One Thousand Scents

Friday, October 17, 2008

Brisk: CSP Bois de Filao

There are times when I wish I could try scents completely blind, not knowing who manufactured them, who designed them, what was in them, what their bottle or box looked like. There isn't any other way to have a truly unbiased idea of what the scent is, uncontaminated by expectations ("It's the new Beckham scent so it's probably crap" versus "I am so pumped to try the new Chanel!"). I even thought I might try an experiment, taking a dozen or so vials of things I hadn't review yet and reviewing them completely blind. (I aborted it at the thought-experiment stage: it didn't pan out for various reasons.)

But a scent and its universe are all of a piece, inseparable, so all you can do is try to get past your prejudices and consider the scent for itself--what it's like on the skin and in the air.

All this occurred to me as I was inhaling and thinking about Comptoir Sud Pacifique's Bois de Filao, which I've been wearing for a couple of years now. Would I like it as much if it were the latest Escada young-men's scent? If I could buy it in a drugstore for thirteen dollars and change, would it still smell any good to me, or would I be railing about how cheap it was, how completely like every other men's scent?

I honestly think the answer is no, because--and this is true of a lot of niche scents--Bois de Filao has a certain weirdness about it; it doesn't smell like the usual fresh-ozonic-citric fragrance peddled to the eighteen-to-thirty-five men's market, because it isn't.

Bois de FIlao opens with a sharp, almost fizzy citrus note wrapped up in bone-dry papyrus. In the core is an equally dry greenness allied to that ubiquitous clean patchouli plus a sharp glitter that derives from the also ubiquitous baie rose, which sounds in English as if it ought to be a floral note ("bay rose"?) but is in fact pink peppercorn, "rose" being the French word for "pink" and "baie" meaning "berry". The base is warm but unsweet, with woody notes, more patchouli, and a clear crystalline amber: I love sweet, luscious amber as much as the next person (more, probably), but sometimes it's nice to experience a scent that doesn't turn into a pool of syrup at the end. It lasts for hours and hours, and it stays amazingly there the whole time; it doesn't just wimp out near the end.
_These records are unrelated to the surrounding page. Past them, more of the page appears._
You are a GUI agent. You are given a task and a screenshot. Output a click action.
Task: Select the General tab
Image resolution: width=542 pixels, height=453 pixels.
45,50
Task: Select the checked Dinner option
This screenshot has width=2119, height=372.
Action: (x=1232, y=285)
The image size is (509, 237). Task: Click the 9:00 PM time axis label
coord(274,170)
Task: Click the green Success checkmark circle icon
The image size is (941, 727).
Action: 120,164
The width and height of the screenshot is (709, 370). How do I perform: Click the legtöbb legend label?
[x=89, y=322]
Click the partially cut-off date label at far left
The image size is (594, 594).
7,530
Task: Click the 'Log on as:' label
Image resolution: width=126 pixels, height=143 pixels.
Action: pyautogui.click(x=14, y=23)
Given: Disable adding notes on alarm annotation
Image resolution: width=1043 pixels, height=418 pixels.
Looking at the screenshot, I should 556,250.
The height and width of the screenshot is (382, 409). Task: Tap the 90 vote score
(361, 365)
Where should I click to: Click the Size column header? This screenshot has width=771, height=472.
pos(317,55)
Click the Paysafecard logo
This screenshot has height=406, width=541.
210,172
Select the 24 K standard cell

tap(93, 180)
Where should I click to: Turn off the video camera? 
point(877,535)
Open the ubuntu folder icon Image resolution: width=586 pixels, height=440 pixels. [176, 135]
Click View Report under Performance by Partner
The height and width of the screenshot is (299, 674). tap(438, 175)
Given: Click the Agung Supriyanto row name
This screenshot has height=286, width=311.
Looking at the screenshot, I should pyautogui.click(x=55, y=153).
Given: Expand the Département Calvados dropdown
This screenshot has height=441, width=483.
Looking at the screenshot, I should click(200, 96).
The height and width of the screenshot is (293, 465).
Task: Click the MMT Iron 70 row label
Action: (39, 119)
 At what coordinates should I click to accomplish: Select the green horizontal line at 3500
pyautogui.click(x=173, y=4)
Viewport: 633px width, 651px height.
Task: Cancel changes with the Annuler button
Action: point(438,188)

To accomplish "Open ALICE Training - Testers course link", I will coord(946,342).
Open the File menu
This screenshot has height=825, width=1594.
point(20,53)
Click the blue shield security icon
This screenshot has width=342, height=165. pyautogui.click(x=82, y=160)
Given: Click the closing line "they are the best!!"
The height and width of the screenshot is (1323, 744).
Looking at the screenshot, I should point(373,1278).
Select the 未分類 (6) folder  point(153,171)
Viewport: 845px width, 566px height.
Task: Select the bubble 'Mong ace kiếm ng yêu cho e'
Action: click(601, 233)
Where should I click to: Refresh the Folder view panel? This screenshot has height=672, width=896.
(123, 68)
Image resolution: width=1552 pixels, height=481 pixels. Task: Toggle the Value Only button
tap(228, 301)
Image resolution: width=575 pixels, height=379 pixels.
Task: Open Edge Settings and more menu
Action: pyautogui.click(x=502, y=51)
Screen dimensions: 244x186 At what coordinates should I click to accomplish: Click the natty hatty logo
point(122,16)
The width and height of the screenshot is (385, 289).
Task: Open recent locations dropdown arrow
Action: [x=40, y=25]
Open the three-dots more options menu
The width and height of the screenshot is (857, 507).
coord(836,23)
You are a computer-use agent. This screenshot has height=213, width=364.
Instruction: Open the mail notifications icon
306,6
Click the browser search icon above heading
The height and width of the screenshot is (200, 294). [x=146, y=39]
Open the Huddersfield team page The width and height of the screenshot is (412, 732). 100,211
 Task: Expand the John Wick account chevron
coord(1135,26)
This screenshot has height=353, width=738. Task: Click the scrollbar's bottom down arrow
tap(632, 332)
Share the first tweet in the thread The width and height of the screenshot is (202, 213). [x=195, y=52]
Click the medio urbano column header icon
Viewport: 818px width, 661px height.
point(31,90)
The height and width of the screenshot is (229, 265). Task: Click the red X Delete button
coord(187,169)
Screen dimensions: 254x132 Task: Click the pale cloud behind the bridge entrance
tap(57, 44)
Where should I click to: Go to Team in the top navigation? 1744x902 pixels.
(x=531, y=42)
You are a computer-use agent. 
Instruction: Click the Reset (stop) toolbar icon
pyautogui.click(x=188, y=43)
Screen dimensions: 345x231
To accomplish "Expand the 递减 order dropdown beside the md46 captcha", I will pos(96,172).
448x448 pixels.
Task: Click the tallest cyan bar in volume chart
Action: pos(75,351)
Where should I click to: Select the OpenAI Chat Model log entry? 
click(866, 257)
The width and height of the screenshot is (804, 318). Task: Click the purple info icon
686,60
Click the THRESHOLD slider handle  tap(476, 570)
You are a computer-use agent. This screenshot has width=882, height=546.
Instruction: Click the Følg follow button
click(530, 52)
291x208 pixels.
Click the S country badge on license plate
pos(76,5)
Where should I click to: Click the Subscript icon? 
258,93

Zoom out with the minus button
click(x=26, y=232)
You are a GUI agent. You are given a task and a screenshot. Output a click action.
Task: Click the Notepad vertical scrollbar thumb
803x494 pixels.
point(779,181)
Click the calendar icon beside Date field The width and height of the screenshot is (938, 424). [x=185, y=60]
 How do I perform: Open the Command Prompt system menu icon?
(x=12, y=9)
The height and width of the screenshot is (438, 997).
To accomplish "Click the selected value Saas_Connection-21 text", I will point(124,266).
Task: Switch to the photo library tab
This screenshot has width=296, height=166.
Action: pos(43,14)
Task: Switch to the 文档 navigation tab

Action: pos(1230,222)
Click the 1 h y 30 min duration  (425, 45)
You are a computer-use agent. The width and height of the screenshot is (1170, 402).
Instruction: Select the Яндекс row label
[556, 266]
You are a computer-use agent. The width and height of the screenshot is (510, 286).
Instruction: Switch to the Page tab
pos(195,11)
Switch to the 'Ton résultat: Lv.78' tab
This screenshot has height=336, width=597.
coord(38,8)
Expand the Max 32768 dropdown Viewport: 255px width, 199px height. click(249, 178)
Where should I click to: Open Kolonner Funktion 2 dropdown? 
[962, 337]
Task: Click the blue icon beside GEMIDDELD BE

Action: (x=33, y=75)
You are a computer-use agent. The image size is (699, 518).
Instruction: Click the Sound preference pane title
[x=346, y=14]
BdF is marketed more or less as a unisex scent, and a patchouli-loving female friend of mine wears it, but it most definitely reads as a men's fragrance. It's crisp and upright: though it doesn't actually say "autumn", it's a great scent to wear when the air is cooling around you and the leaves and crunching underfoot.

(It just occurred to me that I wrote this entire review without even saying what "bois de filao" means, is, or smells like. It's French for "filao wood", which in English is known as ironwood. I have no idea what ironwood smells like on its own; it's also in Givenchy's Pi, but I can't find any point of similarity between the two scents.)


  • I think the same things all the time!

    I'd like to smell and review some fragrances blind - without knowing what I'm supposed to be smelling. I think we are all impacted so much by ad copy and brand mystique. But, then again, I'd have to do the blind experiment to really know the truth.

    By Blogger Abigail, at 8:22 PM  

  • I only got to know Bois de Filao yesterday - wouldn't have thought it a men's fragrance,ever! Am going to buy it if Dsquared She Wood doesn't appeal.